**Texto de partida**
----

Me faltarían las fotos junto al busto de Martí en la escuelita primaria, el recuerdo de los padres atando pañoletas al cuello de sus pequeños hijos, el barullo del barrio en las Olimpiadas de 1972 después del nocaut fulminante de Teófilo Stevenson sobre la mandíbula prominente y cuadrada del yanqui Duanne Bobbick, al que apodaban «La Esperanza Blanca» y que, esperanza al fin, pues se la comió el chivo, aun cuando no era verde.
Si yo no fuera cubano, habría ignorado la alegría colectiva que se teje alrededor de una olla grande repleta de caldosa en plena calle. No conocería el ruido estrepitoso del dominó debajo de una mata de almendras, ni tendría recuerdos del Buey Cansao de los Van Van, de la Nueva Trova, de Palmas y cañas o hasta del parte meteorológico del doctor José Rubiera, conocido en mi pueblo como el Cazador de Huracanes.

----

**Datos almacenados**
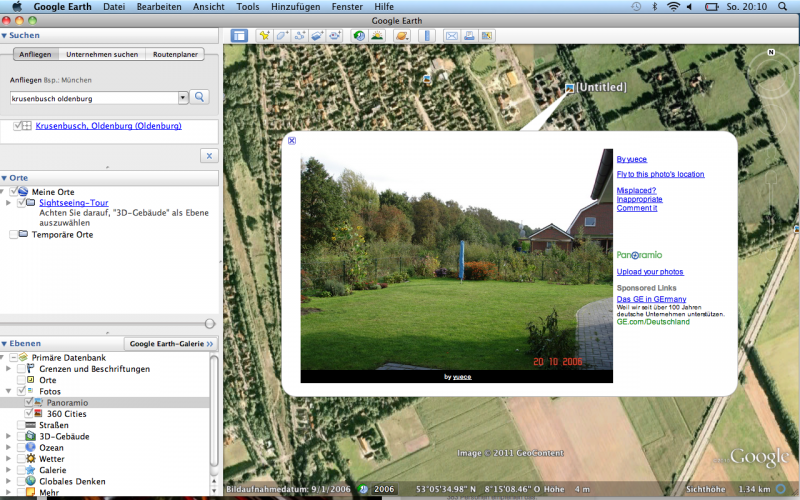800x500 pixels.
Task: Enable the Straßen layer checkbox
Action: click(29, 424)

----

**Ejercicios y tareas**
[1] Transcribe el texto de partida comenzando por "Me faltarían las" y continuando hasta "no era verde.".
[2] Según el texto de partida, ¿cómo se conocía en el pueblo del autor al doctor José Rubiera?
El listado no interviene en este ejercicio.

**Respuestas por ejercicio**
[1]
Me faltarían las fotos junto al busto de Martí en la escuelita primaria, el recuerdo de los padres atando pañoletas al cuello de sus pequeños hijos, el barullo del barrio en las Olimpiadas de 1972 después del nocaut fulminante de Teófilo Stevenson sobre la mandíbula prominente y cuadrada del yanqui Duanne Bobbick, al que apodaban «La Esperanza Blanca» y que, esperanza al fin, pues se la comió el chivo, aun cuando no era verde.

[2] Como el Cazador de Huracanes.